(Records excerpted from a collection)
———

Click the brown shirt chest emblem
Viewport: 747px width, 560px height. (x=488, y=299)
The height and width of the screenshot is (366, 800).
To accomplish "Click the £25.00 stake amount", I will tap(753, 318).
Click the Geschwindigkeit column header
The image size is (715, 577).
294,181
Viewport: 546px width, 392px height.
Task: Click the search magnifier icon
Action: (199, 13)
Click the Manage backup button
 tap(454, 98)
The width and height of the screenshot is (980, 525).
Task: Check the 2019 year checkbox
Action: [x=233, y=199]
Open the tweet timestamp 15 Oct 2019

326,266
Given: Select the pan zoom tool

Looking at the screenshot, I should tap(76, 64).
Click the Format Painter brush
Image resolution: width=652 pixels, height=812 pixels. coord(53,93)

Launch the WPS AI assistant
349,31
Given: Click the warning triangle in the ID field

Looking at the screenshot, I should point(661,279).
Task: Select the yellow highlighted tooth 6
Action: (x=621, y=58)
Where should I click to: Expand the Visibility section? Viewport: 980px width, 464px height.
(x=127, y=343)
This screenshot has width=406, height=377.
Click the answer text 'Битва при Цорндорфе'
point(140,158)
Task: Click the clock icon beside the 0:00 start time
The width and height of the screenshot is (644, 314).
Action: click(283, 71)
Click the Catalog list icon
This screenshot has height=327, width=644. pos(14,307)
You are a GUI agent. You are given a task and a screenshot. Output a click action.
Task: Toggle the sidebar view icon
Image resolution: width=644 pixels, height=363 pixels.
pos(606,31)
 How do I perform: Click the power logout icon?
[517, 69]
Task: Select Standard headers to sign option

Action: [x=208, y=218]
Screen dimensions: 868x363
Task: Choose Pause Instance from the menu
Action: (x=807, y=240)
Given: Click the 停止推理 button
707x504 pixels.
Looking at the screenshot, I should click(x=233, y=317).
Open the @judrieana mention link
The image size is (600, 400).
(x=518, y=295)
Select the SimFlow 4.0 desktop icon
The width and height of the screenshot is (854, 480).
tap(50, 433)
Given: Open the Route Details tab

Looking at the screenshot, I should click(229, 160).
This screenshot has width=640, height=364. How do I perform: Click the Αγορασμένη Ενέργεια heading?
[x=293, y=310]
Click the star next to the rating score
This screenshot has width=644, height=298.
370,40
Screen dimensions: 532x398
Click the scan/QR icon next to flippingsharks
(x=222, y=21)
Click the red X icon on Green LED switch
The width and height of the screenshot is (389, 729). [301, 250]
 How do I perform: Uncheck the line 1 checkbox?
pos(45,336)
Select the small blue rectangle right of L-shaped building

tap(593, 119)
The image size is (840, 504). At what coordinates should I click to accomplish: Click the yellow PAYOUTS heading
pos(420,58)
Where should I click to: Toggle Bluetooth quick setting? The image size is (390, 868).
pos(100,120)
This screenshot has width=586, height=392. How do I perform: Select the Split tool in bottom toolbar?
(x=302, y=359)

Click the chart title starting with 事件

———

### YOUR GOAL
Word for word, write out every record.

### SOLUTION
Click the brown shirt chest emblem
Viewport: 747px width, 560px height. (x=488, y=299)
The height and width of the screenshot is (366, 800).
To accomplish "Click the £25.00 stake amount", I will tap(753, 318).
Click the Geschwindigkeit column header
The image size is (715, 577).
294,181
Viewport: 546px width, 392px height.
Task: Click the search magnifier icon
Action: (199, 13)
Click the Manage backup button
 tap(454, 98)
The width and height of the screenshot is (980, 525).
Task: Check the 2019 year checkbox
Action: [x=233, y=199]
Open the tweet timestamp 15 Oct 2019

326,266
Given: Select the pan zoom tool

Looking at the screenshot, I should tap(76, 64).
Click the Format Painter brush
Image resolution: width=652 pixels, height=812 pixels. coord(53,93)

Launch the WPS AI assistant
349,31
Given: Click the warning triangle in the ID field

Looking at the screenshot, I should point(661,279).
Task: Select the yellow highlighted tooth 6
Action: (x=621, y=58)
Where should I click to: Expand the Visibility section? Viewport: 980px width, 464px height.
(x=127, y=343)
This screenshot has width=406, height=377.
Click the answer text 'Битва при Цорндорфе'
point(140,158)
Task: Click the clock icon beside the 0:00 start time
The width and height of the screenshot is (644, 314).
Action: click(283, 71)
Click the Catalog list icon
This screenshot has height=327, width=644. pos(14,307)
You are a GUI agent. You are given a task and a screenshot. Output a click action.
Task: Toggle the sidebar view icon
Image resolution: width=644 pixels, height=363 pixels.
pos(606,31)
 How do I perform: Click the power logout icon?
[517, 69]
Task: Select Standard headers to sign option

Action: [x=208, y=218]
Screen dimensions: 868x363
Task: Choose Pause Instance from the menu
Action: (x=807, y=240)
Given: Click the 停止推理 button
707x504 pixels.
Looking at the screenshot, I should click(x=233, y=317).
Open the @judrieana mention link
The image size is (600, 400).
(x=518, y=295)
Select the SimFlow 4.0 desktop icon
The width and height of the screenshot is (854, 480).
tap(50, 433)
Given: Open the Route Details tab

Looking at the screenshot, I should click(229, 160).
This screenshot has width=640, height=364. How do I perform: Click the Αγορασμένη Ενέργεια heading?
[x=293, y=310]
Click the star next to the rating score
This screenshot has width=644, height=298.
370,40
Screen dimensions: 532x398
Click the scan/QR icon next to flippingsharks
(x=222, y=21)
Click the red X icon on Green LED switch
The width and height of the screenshot is (389, 729). [301, 250]
 How do I perform: Uncheck the line 1 checkbox?
pos(45,336)
Select the small blue rectangle right of L-shaped building

tap(593, 119)
The image size is (840, 504). At what coordinates should I click to accomplish: Click the yellow PAYOUTS heading
pos(420,58)
Where should I click to: Toggle Bluetooth quick setting? The image size is (390, 868).
pos(100,120)
This screenshot has width=586, height=392. How do I perform: Select the Split tool in bottom toolbar?
(x=302, y=359)

Click the chart title starting with 事件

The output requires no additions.